Não fiquei nem um pouco animado
quando O Diabo Veste Prada 2 foi
anunciado. O filme original não era algo que se prestava a continuações, ainda
mais com a dimensão semiautobiográfica do livro que inspirou o filme, com a
autora Lauren Weisberger baseando a história nas experiências que teve
trabalhando na revista Vogue. O trailer da continuação não ajudou a me convencer,
focando muito no sarcasmo e veneno da Miranda Priestly ao ponto de quase
reduzi-la a uma caricatura. Temi que fosse mais uma dessas continuações tardias
que não tem nada a oferecer além de um apelo nostálgico raso.

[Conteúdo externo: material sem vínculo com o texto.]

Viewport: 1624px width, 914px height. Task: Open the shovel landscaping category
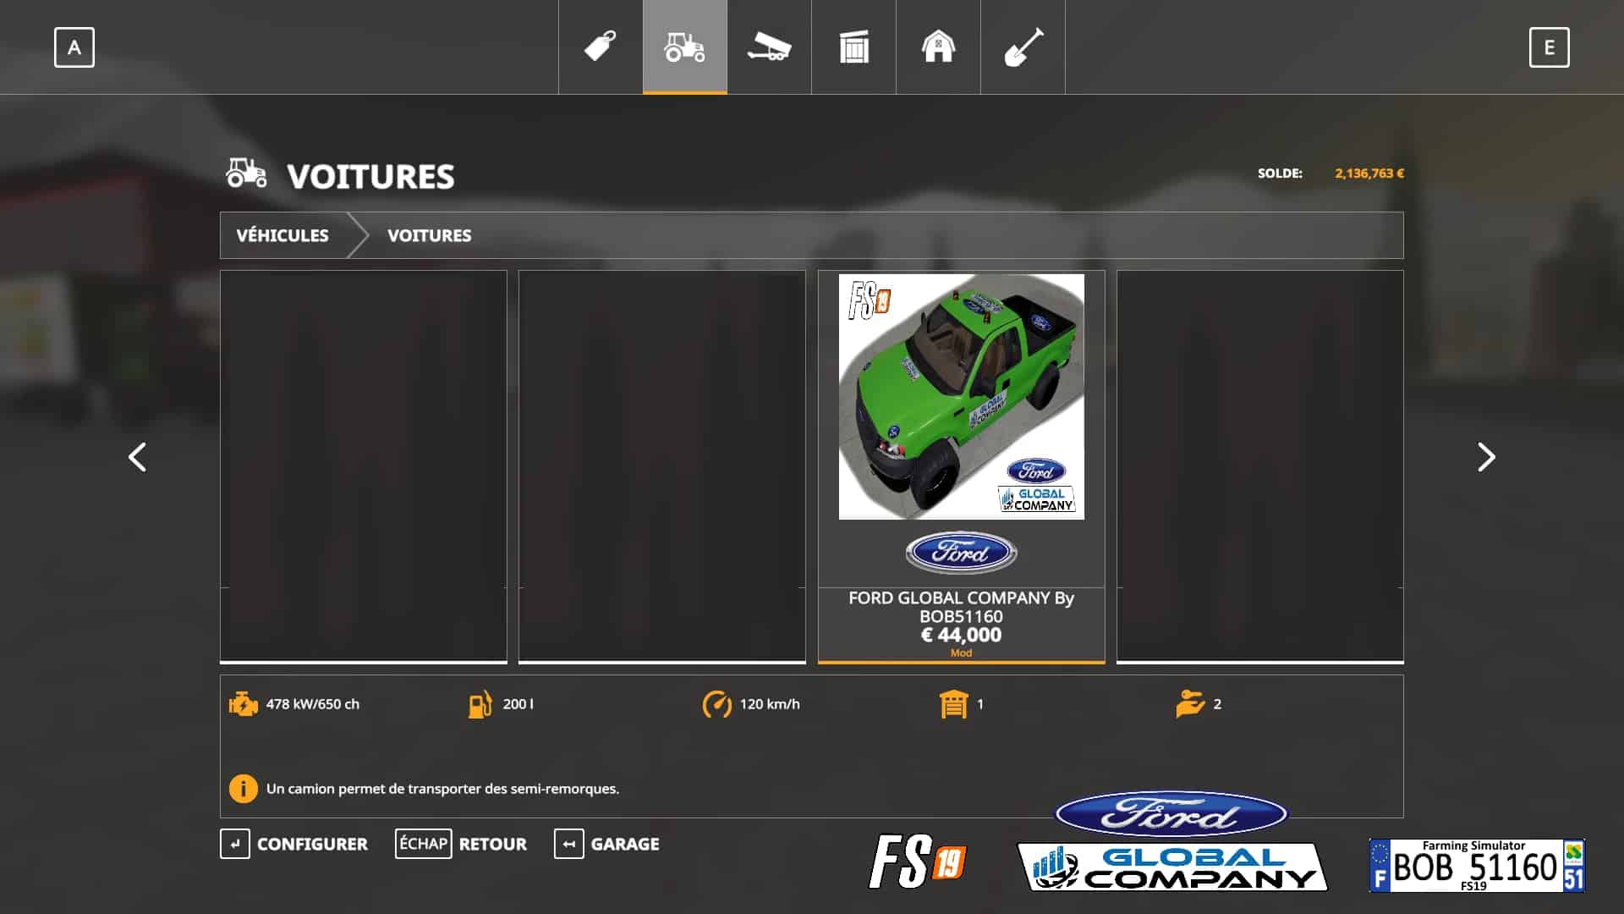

Tendo assistido o
filme, fico muito feliz de perceber que minhas impressões estavam erradas e a
produção entrega algo que talvez seja mais relevante hoje do que o original foi
no seu lançamento em 2006.
A moda do capitalismo tardio
A narrativa coloca Andy (Anne
Hathaway) para trabalhar novamente na revista Runway depois que o jornal em que
trabalhava fecha as portas. Ela é contratada para lidar com a crise de imagem
da revista depois da publicação de uma reportagem elogiando uma marca que tinha
métodos de produção bastante predatórios. Como Miranda Priestly (Meryl Streep) estava
prestes a ser promovida a editora geral do grupo editorial que controla a
Runway, ela precisa que a crise seja resolvida logo. Andy, no entanto, logo se
dá conta que é preciso mais do que um jornalismo de qualidade ou responsabilidade
em um ambiente de publicações digitais, métricas de engajamento e uma paisagem
corporativa em constante mudança por conta de fusões, aquisições e outros
movimentos dos bilionários que controlam tudo.